— Work instruction —
From the line that includes "Like oguzyilmaz's comment about the marriage" to the last line of the records, inclusive, repeat each line exactly.

=== Begin Enclosure ===

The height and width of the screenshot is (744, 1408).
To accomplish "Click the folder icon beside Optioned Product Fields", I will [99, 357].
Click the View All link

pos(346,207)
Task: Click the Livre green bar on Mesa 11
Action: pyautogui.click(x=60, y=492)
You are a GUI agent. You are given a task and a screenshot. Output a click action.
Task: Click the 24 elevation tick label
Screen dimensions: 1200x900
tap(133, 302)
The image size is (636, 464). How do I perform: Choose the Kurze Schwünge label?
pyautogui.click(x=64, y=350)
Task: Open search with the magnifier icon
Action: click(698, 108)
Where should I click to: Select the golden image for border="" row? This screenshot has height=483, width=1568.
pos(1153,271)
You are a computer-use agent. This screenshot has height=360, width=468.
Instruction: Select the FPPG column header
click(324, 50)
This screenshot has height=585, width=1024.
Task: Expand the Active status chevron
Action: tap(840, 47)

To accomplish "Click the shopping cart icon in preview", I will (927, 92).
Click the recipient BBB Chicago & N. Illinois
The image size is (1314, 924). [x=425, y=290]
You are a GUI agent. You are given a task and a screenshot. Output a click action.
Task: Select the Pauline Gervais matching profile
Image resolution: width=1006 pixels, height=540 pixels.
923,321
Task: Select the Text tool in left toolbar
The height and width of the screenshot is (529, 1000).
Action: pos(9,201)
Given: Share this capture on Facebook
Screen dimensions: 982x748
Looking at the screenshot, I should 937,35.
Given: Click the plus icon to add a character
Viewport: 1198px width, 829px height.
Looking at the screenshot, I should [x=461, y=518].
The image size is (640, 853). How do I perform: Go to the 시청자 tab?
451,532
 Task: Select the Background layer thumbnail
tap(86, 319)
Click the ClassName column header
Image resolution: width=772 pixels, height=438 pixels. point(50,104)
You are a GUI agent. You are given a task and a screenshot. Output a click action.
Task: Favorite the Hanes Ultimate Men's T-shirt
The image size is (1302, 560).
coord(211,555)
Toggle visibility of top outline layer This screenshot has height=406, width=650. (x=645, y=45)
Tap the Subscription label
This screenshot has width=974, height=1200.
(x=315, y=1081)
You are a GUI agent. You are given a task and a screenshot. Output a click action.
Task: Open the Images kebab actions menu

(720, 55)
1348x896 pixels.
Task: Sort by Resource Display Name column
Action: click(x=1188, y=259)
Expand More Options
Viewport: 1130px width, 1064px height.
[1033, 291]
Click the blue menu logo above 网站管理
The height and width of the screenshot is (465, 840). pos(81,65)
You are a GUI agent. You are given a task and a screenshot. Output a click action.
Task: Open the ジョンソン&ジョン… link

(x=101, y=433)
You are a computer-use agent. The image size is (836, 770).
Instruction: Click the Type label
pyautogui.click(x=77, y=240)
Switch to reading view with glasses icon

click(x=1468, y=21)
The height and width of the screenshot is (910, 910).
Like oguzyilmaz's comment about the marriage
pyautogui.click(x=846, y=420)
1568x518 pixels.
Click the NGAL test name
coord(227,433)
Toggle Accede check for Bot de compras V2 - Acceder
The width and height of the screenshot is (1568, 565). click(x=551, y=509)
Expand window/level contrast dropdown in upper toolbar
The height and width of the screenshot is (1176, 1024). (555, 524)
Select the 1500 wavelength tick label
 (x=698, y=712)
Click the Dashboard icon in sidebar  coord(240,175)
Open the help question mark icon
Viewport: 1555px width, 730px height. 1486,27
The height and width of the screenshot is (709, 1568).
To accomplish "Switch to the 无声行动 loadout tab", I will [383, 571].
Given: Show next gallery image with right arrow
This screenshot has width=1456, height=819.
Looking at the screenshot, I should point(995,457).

=== End Enclosure ===

— Output of the exercise —
Like oguzyilmaz's comment about the marriage
pyautogui.click(x=846, y=420)
1568x518 pixels.
Click the NGAL test name
coord(227,433)
Toggle Accede check for Bot de compras V2 - Acceder
The width and height of the screenshot is (1568, 565). click(x=551, y=509)
Expand window/level contrast dropdown in upper toolbar
The height and width of the screenshot is (1176, 1024). (555, 524)
Select the 1500 wavelength tick label
 (x=698, y=712)
Click the Dashboard icon in sidebar  coord(240,175)
Open the help question mark icon
Viewport: 1555px width, 730px height. 1486,27
The height and width of the screenshot is (709, 1568).
To accomplish "Switch to the 无声行动 loadout tab", I will [383, 571].
Given: Show next gallery image with right arrow
This screenshot has width=1456, height=819.
Looking at the screenshot, I should point(995,457).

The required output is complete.